Postcard from Reality Tours

The non-toxic area is home to pottery, leather and catering industries. Pastry buns are made, baked and then distributed to the whole of Mumbai (though without mentioning that they were made in a slum). We saw clay being softened by men walking up and down in bare feet then made into a variety of pots and baked in brick kilns.


Postcard from Reality Tours

Sure, these people are living in over crowded conditions with little or no infrastructure – one toilet block serves over 1000 residents and it sure ain’t pretty. The walkways between houses is one person wide making privacy an unobtainable luxury and it is incredibly overwhelming. However, the over riding impression in the residential area is that of cleanliness – the glimpses we had through the curtained doorways were of freshly scrubbed floors and pot plants. Games of cricket were taking place in the open spaces, women washing clothes then smacking them dry on flat rocks and children peeked out of doorways waving and saying ‘hello’.

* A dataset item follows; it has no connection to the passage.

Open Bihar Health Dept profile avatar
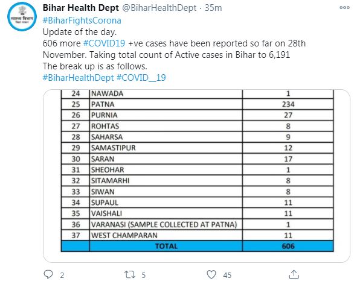The width and height of the screenshot is (354, 284). pos(22,17)

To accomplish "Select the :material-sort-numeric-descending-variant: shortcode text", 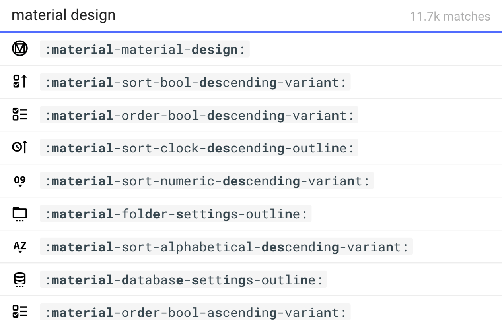I will pyautogui.click(x=206, y=181).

Postcard from Reality Tours

Towards the end of our tour we visited a school which the profits of our tour had helped to build and run. A dance class was taking place and children of all ages were watching intently trying to learn the latest moves. To say it was cute was a massive understatement.

Understandably we were not able to take photographs during the tour, but we did buy some postcards and these are the images you can see in this post.


Postcard from Reality Tours

During our short stay in Mumbai we also drank a tower of beer in the infamous Leopald’s Cafe, as featured in the best-selling novel, Shantaram, queued with thousands of Indian tourists to see the Gateway of India, saw thousands of sheets, pairs of jeans and shirts drying at the city’s biggest laundry and visited the station featured in the final scenes of Slumdog Millionaire and designed by the same dude who built St. Pancras, Chhatrapati Shivaji Terminus.